MY late uncle, a semi-professional footballer, juggled his sporting career in the 1970s with his day job as a dried fruit sales rep for Whitworths.
One was, undeniably, more glamorous than the other.
But his sales patch was Northern Ireland and as a child I can remember my granny being as worried about protecting him from the aspiring WAGs that would hang about Muirton Park as she was about him making that weekly round trip to Belfast.
On balance, Northern Ireland was probably the more dangerous territory and for me The Troubles were a complex broth of serious uncle hero worship and a deep and troubling fear of a threat I just didn’t understand.
My uncle would come back from Belfast with a suitcase crammed full of product samples – who could forget chocolate-coated dried apple slices? – and terrifying stories about tanks on the street, road blocks and gunfire.
A potent mix of memories that all conflated into one thing – a fear that my uncle wasn’t safe.
It seemed so far removed from rural Perthshire but then TV pictures of the bloody aftermath of a bomb blast, or of men in balaclavas carrying machine guns, would invade our front room.

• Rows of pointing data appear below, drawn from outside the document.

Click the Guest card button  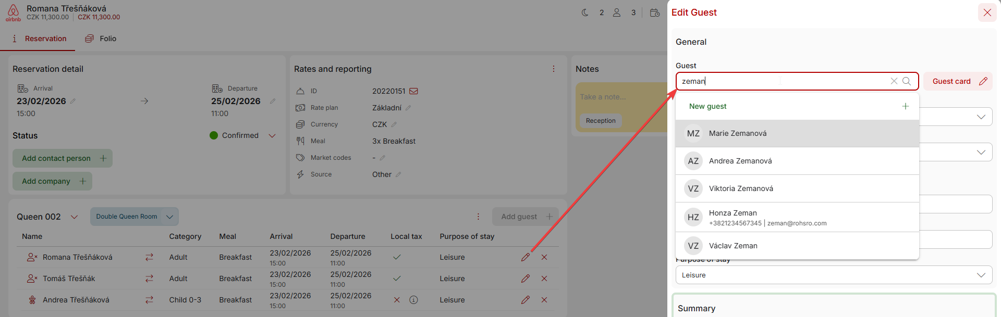[x=958, y=81]
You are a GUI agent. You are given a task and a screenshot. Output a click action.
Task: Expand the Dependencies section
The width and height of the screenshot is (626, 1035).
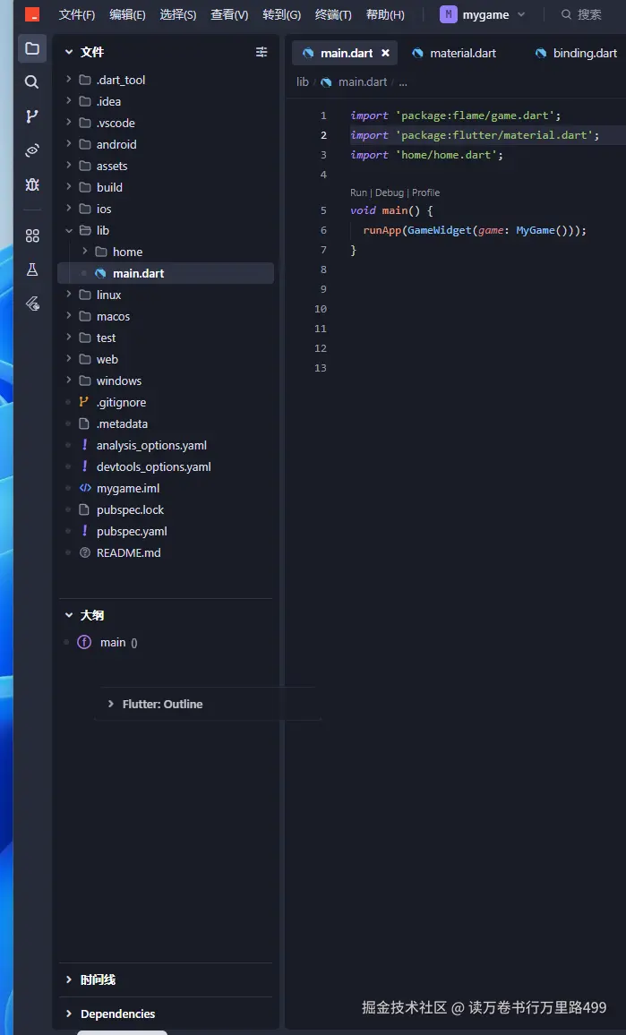point(117,1014)
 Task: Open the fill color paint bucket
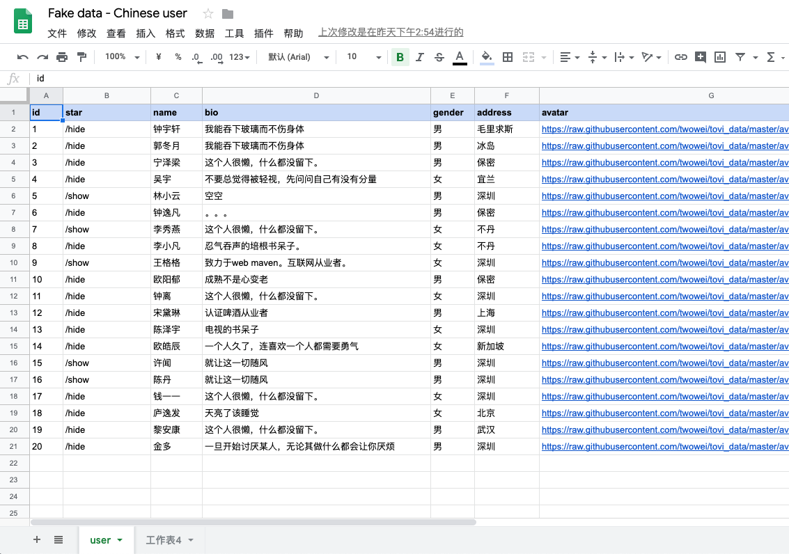point(487,57)
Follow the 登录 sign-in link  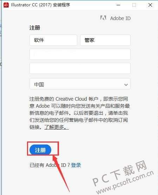[76, 165]
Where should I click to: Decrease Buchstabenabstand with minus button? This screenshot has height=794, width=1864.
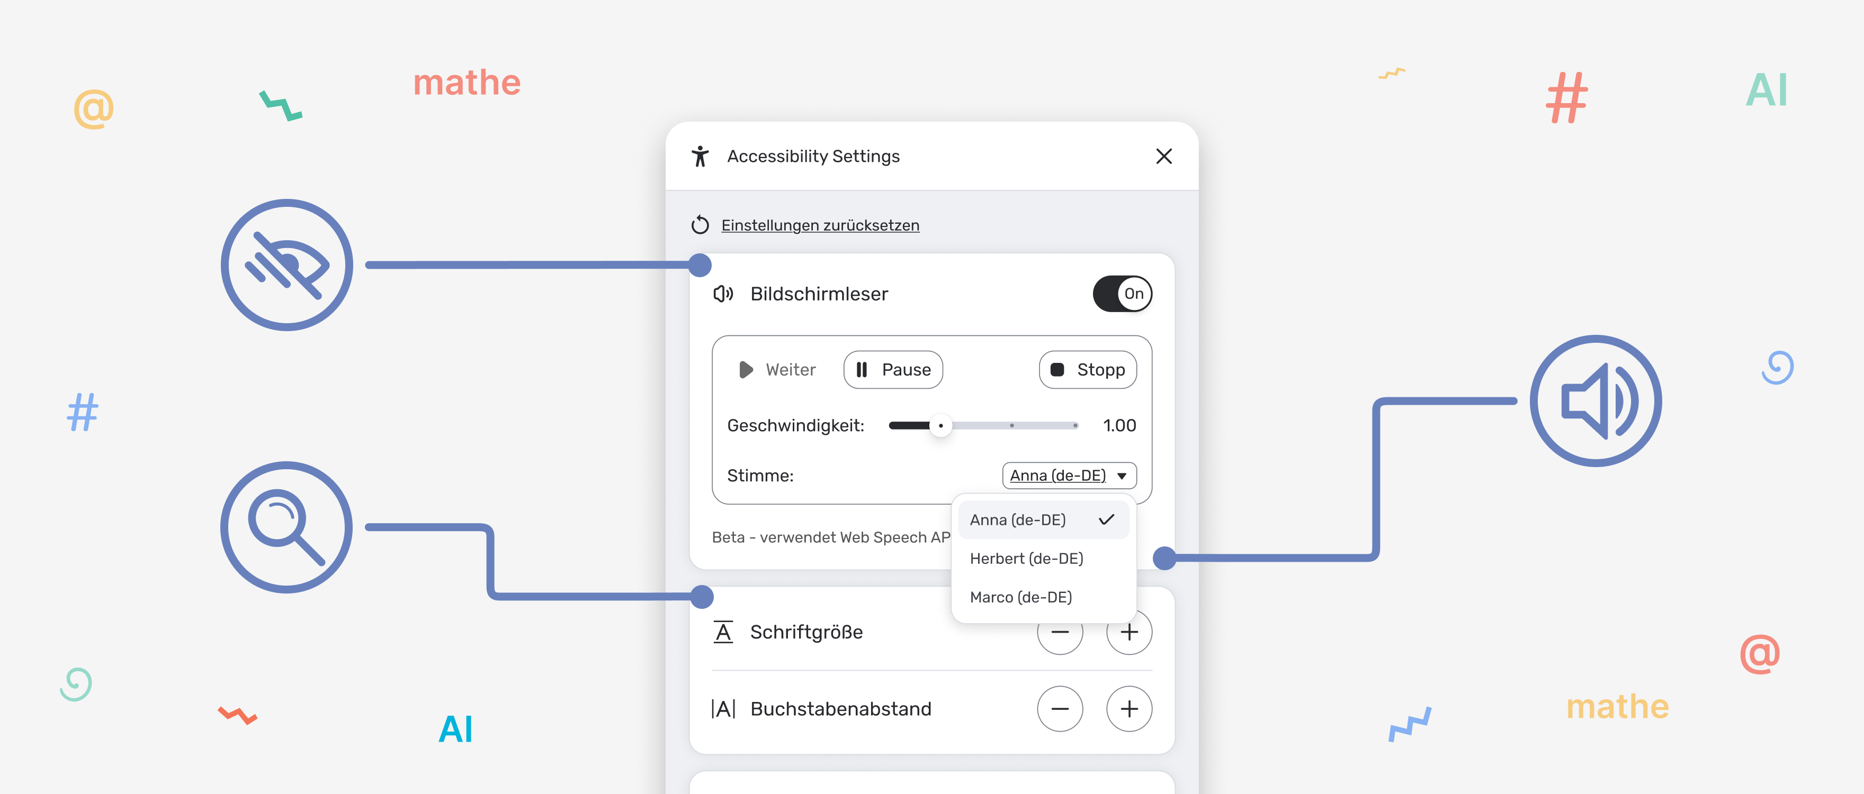pos(1059,709)
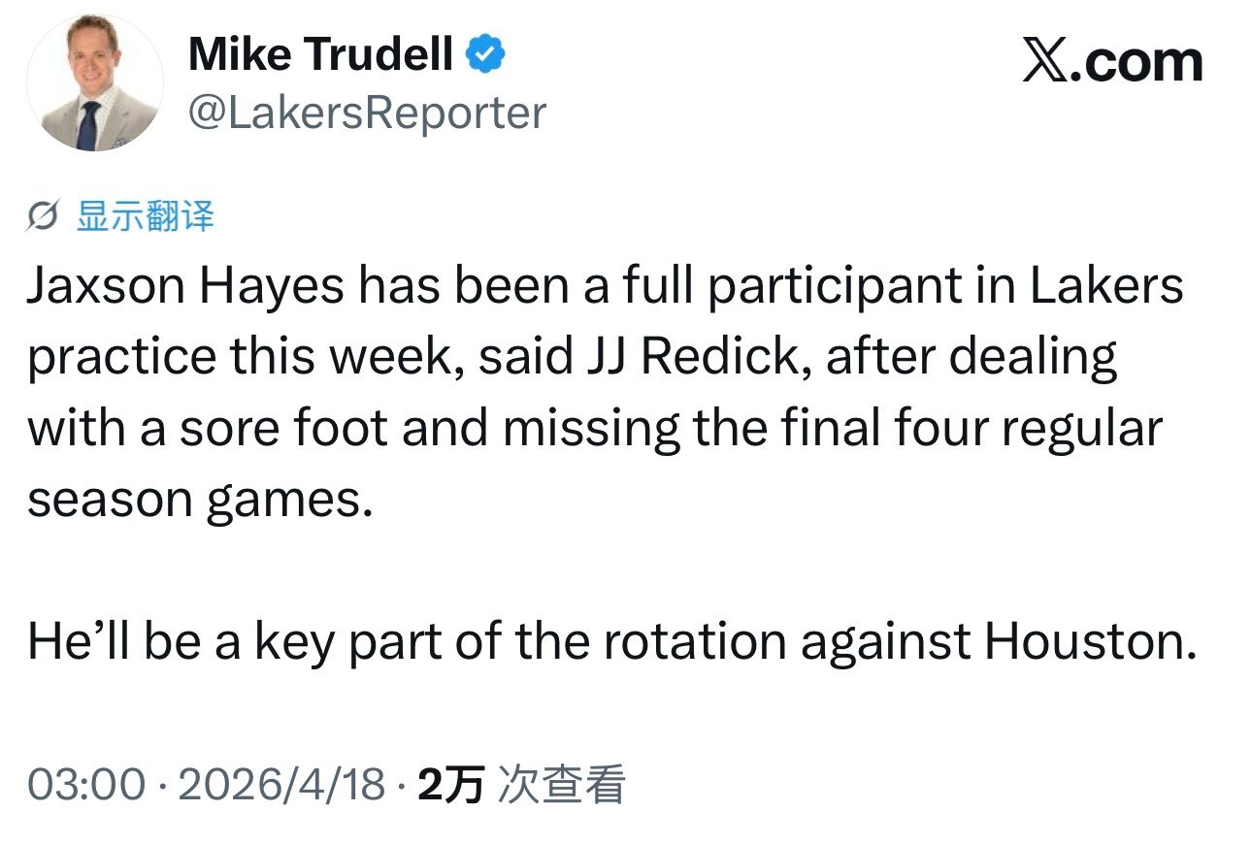1252x844 pixels.
Task: Visit the @LakersReporter handle
Action: pos(367,113)
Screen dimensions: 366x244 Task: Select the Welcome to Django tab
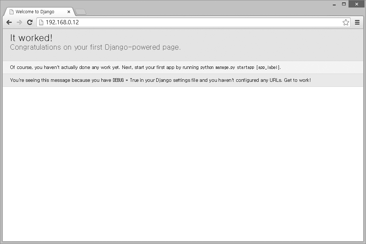coord(35,12)
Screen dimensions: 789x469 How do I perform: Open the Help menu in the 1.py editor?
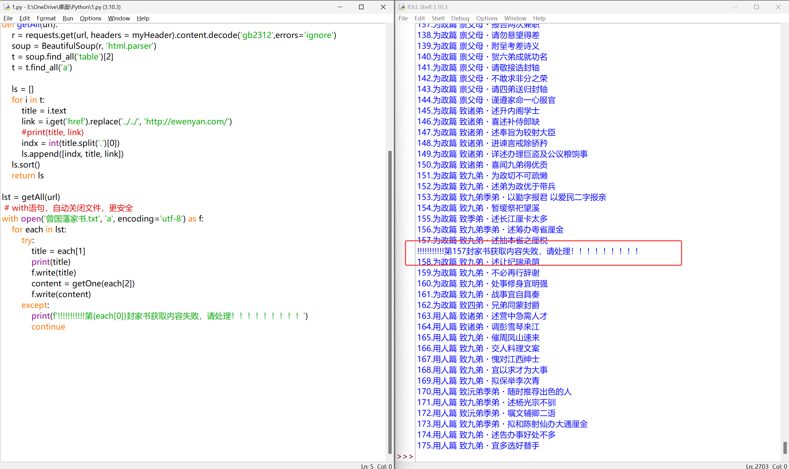point(143,18)
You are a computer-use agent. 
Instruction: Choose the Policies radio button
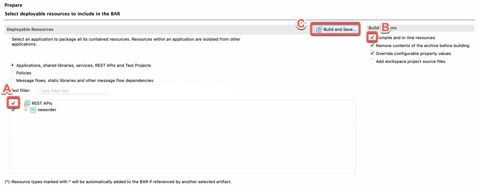pos(12,73)
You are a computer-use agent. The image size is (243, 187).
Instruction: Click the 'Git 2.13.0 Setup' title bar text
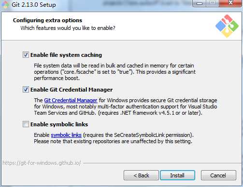[34, 5]
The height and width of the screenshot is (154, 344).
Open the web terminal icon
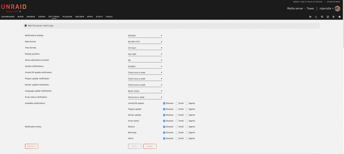pos(316,16)
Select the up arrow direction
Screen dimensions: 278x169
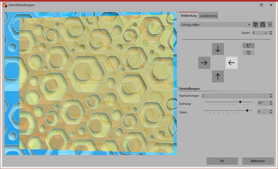[x=218, y=77]
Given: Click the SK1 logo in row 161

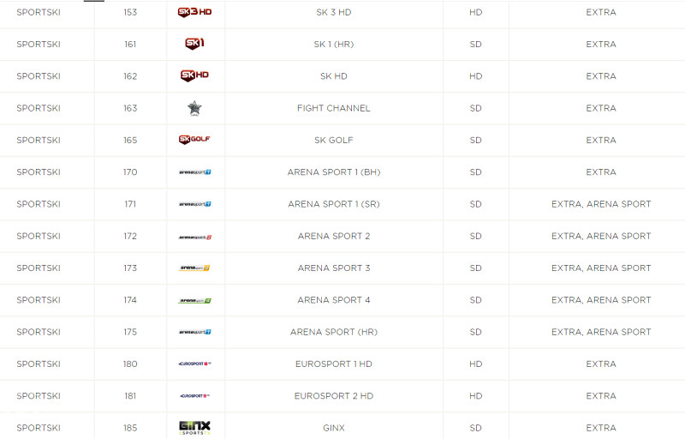Looking at the screenshot, I should pos(195,43).
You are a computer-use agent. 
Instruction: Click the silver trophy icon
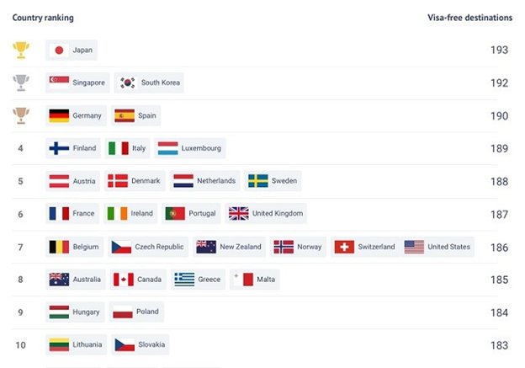[21, 83]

And the fear would grow.
My uncle’s tour of duty for Whitworths ended long before The Troubles did but the driving force behind both was women; wives, mothers, my granny – women who didn’t want to have to lie awake at night fearing for their sons’ safety.
Which is why having women all but airbrushed from last week’s 20th anniversary of the Good Friday Agreement seemed so abhorrently casual. The Labour MP, Harriet Harman, rightly criticised an Irish magazine which illustrated a feature with portrait shots of six men.
They should’ve put Mo Mowlam in this pic…..so we could remember what she did and all the other women who played their part in the peace process! pic.twitter.com/3keVd3snGt
— Harriet Harman (@HarrietHarman) April 10, 2018
Tony Blair, Gerry Adams, Ian Paisley and Bertie Ahern featured but Mo Mowlam, who laid the groundwork for Blair as the first woman to hold the post of Northern Ireland Secretary, was left out.
Mowlam was known for her casual, direct approach but she was no fool. Unlike others, her style did not lack substance.
She brought a direction, insight and an inclusivity that had eluded all before her. And she kickstarted the process when it stalled by doing what others had been unable to do – going into the Maze prison to talk directly to the men who threatened peace.
Mowlam wasn’t the only woman integral to the peace process but she was the most high profile. And it’s important because having women involved in peace negotiations is proven to secure longevity.
The Agreement acknowledged this by embedding the participation of women in Northern Ireland’s politics into its ambitions.
It’s easy to leave women out of history if you don’t write them in. But consider this: would the Good Friday Agreement ever have happened had it not been for “just Mo”?
The poet, Seamus Heaney, said the Agreement “cleared a space for the miraculous”.
And while it was indeed a miracle, it only made peace possible, it did not guarantee it.